They say that Antipater, who had been left by Alexander as viceroy in Europe, was at variance with the king's mother Olympias. At first he did not take her seriously because Alexander did not heed her complaints against him, but later, as their enmity kept growing and the king showed an anxiety to gratify his mother in everything out of piety, Antipater gave many indications of his disaffection. This was bad enough, but the murder of Parmenion and Philotas struck terror into Antipater as into all of Alexander's Friends, so by the hand of his own son, who was the king's wine-pourer, he administered poison to the king.1 [2] After Alexander's death, Antipater held the supreme authority in Europe and then his son Casander took over the kingdom, so that many historians did not dare write about the drug. Casander, however, is plainly disclosed by his own actions as a bitter enemy to Alexander's policies. He murdered Olympias and threw out her body without burial, and with great enthusiasm restored Thebes, which had been destroyed by Alexander.2 [3]

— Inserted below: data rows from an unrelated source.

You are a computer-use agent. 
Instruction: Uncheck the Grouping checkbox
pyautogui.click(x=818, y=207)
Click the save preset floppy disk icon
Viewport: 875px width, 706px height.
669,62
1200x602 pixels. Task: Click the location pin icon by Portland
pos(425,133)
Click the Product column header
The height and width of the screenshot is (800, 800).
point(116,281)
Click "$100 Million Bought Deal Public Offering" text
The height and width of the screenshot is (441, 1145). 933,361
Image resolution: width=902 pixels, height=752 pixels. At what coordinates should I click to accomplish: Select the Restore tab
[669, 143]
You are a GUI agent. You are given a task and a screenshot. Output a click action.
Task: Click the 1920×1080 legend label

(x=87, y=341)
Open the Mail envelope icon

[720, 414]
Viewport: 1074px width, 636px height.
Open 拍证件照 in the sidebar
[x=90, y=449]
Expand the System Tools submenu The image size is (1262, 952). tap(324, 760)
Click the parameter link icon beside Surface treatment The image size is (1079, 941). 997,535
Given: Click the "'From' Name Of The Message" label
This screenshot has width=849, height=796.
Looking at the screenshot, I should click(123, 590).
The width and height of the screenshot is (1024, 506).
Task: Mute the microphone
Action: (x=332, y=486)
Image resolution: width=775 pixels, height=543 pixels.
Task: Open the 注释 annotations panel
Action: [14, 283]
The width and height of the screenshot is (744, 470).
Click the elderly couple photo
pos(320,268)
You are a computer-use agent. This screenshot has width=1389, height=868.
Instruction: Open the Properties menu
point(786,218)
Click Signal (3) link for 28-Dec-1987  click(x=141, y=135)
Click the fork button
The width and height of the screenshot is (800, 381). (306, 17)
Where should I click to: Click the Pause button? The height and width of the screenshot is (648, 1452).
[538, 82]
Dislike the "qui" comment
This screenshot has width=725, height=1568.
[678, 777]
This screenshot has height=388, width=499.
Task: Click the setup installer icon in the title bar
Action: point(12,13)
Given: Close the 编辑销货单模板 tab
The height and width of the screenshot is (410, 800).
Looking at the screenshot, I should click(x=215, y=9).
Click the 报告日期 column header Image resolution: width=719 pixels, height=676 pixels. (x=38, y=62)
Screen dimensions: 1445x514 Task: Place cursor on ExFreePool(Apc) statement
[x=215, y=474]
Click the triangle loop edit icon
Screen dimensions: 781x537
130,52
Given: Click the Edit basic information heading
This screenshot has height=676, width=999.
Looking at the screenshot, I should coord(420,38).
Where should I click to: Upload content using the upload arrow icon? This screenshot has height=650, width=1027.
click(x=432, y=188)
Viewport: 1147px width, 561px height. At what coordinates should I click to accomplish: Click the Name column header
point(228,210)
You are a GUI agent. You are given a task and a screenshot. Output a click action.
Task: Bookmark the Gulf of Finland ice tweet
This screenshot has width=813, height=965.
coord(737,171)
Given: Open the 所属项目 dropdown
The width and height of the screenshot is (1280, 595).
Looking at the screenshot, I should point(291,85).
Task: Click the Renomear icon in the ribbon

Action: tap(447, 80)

After the king's death Sisyngambris, Dareius's mother, mourned his passing and her own bereavement, and coming to the limit of her life she refrained from food and died on the fifth day, abandoning life painfully but not ingloriously.3 [4]

Having reached the death of Alexander as we proposed to do at the beginning of the book, we shall try to narrate the actions of the Successors in the books which follow.

1 Justin 12.14; Plut. Alexander 77.1-3; Arrian 7.27. The son's name was Iollas, but Justin associated with him his brothers Philip and Casander, the later king. Curtius does not mention this tradition.

2 Book 19.49-51; 53.

3 Curtius 10.5.19-25.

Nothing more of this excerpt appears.